Why signature-based detection isn't enough for enterprises
Signature-based detection and machine learning algorithms identify malicious code and threats. Expert Michael Cobb explains how both techniques defend networks and endpoints.
Detection of malicious code and behavior serves as the first line of defense against hackers and cybercriminals. It can be divided into two main techniques: signature-based techniques and anomaly-based techniques. Signature-based detection is the older technology, dating back to the 1990s, and is very effective at identifying known threats. Each signature is a string of code or pattern of actions that corresponds to a known attack or malicious code.

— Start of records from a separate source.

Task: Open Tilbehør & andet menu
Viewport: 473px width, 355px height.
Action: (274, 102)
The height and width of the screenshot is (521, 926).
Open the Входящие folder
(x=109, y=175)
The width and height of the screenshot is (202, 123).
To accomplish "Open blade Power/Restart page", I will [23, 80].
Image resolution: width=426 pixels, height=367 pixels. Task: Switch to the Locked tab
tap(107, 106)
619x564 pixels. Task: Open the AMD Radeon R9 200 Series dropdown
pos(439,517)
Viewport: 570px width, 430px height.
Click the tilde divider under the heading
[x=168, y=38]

Network traffic and files can be checked against a database of such signatures to see if any known threats are present; if they are, an alert is issued and mitigation processes begin. The big problem with this knowledge-based detection is that it can't detect malicious code or events that don't have signatures and the threat landscape is making it harder to keep lists of such signatures up to date. According to Symantec, nearly a million new threats are released every day.
The Einstein program, developed by the National Protection and Programs Directorate, the Department of Homeland Security's cybersecurity division, has recently been criticized for relying too heavily on this type of signature to detect and block malicious traffic. Malware developers can constantly change their code or the way it is packaged to make sure it does not produce the same signature as previous versions, detection of which may have been added to existing signature lists of known bad code. For example, the way in which instructions in the code are written may be changed, or the syntax altered while preserving its functionality. Metamorphic malware is even more sophisticated, as it's capable of changing itself to a completely new instance with each fresh infection, while polymorphic malware encrypts itself each time with a different encryption key. This code mutation makes unique signature generation extremely difficult.

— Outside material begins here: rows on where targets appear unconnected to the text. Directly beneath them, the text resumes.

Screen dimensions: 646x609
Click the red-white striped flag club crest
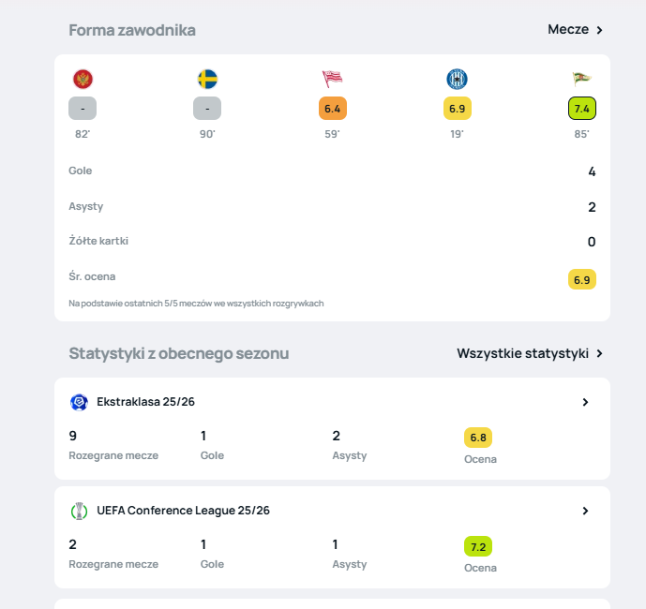tap(332, 80)
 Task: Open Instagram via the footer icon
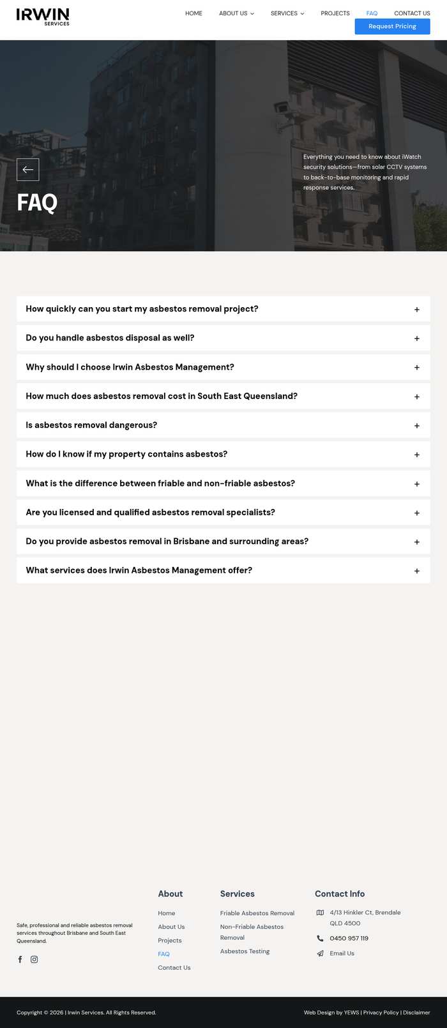[34, 959]
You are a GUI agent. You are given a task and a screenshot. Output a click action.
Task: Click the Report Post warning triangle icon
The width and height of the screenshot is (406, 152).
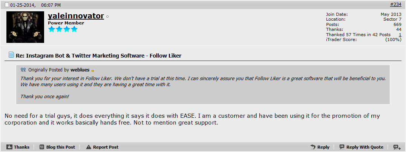[89, 147]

How machine learning algorithms can help
To combat the shortcomings of the classic approach to signature-based detection, most full-featured antimalware products now use a combination of complimentary techniques, including anomaly-based behavior detection and heuristic scanning. This improves overall detection rates, particularly of unknown malware or behavior. Behavior-based techniques observe program behavior to determine whether it is harmful or not. Heuristic techniques mainly use machine learning algorithms and data mining methods to identify malicious indicators embedded in the running program.

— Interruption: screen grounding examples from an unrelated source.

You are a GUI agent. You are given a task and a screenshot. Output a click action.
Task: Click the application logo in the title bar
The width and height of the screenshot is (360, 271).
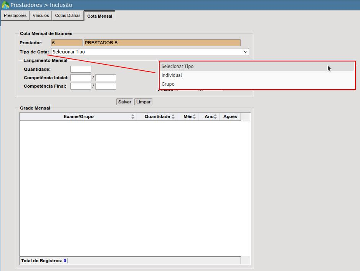pos(5,5)
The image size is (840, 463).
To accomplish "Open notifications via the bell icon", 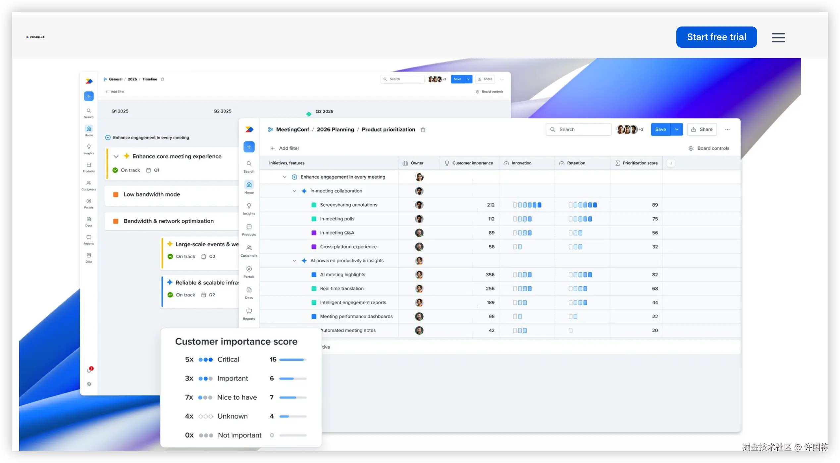I will [x=89, y=370].
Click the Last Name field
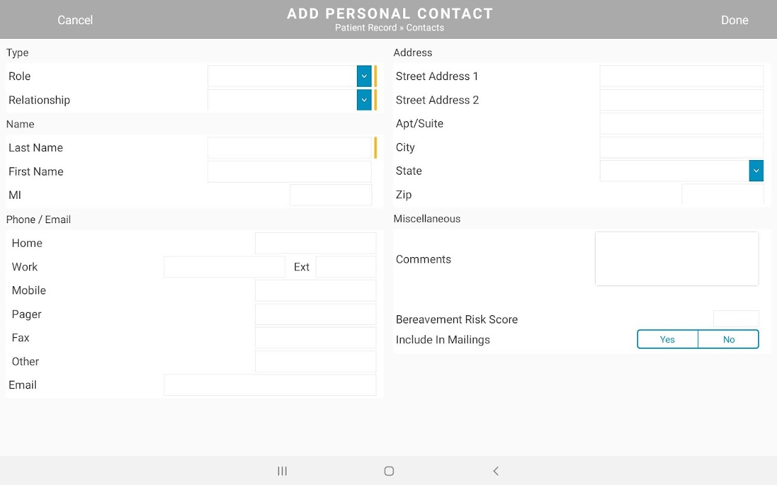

Machine learning algorithms have the ability to learn and adapt when exposed to data. By analyzing known malware activity, a program can develop the ability to find and detect new threat patterns and determine the probability that an unknown program is in fact malware. Unlike classic signature-based detection, machine learning methods can spot malware that mutates to change its signature, as classification is based on the execution and behavior of a program, not just the static code. The use of cloud-based machine learning, as well as advanced clustering and data mining techniques, also increases the speed and efficiency of malware analysis. However, malware experts and detection engineers need to verify new inputs, interpretations and classifications; otherwise, an unstable feedback loop that can create false positives or reduce the level of positive detection may occur.
Machine learning enables a more sophisticated and effective type of signature, capable of detecting and classifying a broader range of threats. Hashes are still used to detect specific malicious binaries, but DNA signatures -- as antivirus and security software company ESET calls them -- provide more complex definitions of malicious behavior and malware characteristics. The behavior of malware is a lot harder to change than its code, and by using deep code analysis, the indicators of compromise responsible for its behavior can be used to construct a signature. This can be used to identify new variants of a known malware family, or even previously unseen or unknown malware that contains DNA indicative of malicious behavior. This data can also be fed back into machine learning algorithms to identify additional malicious genes and behavioral patterns. Part of DARPA's Cyber Genome Project is using machine learning to mine malware for insights, and score new malware samples in the wild.
Conclusion
No security system should rely on just one method of detecting malicious code or activity. Security is always about defense-in-depth and diversity, and the overall effectiveness of security controls and techniques working together is what counts. A combination of detection methods creates the most effective antimalware solution. Despite any shortcomings, signature-based detection continues to play an integral role in keeping networks and endpoints secure. In classic form, they are a direct impediment to previously identified threats. With more evolved signature technology, their added intelligence makes signatures a serious line of defense, even against new threats.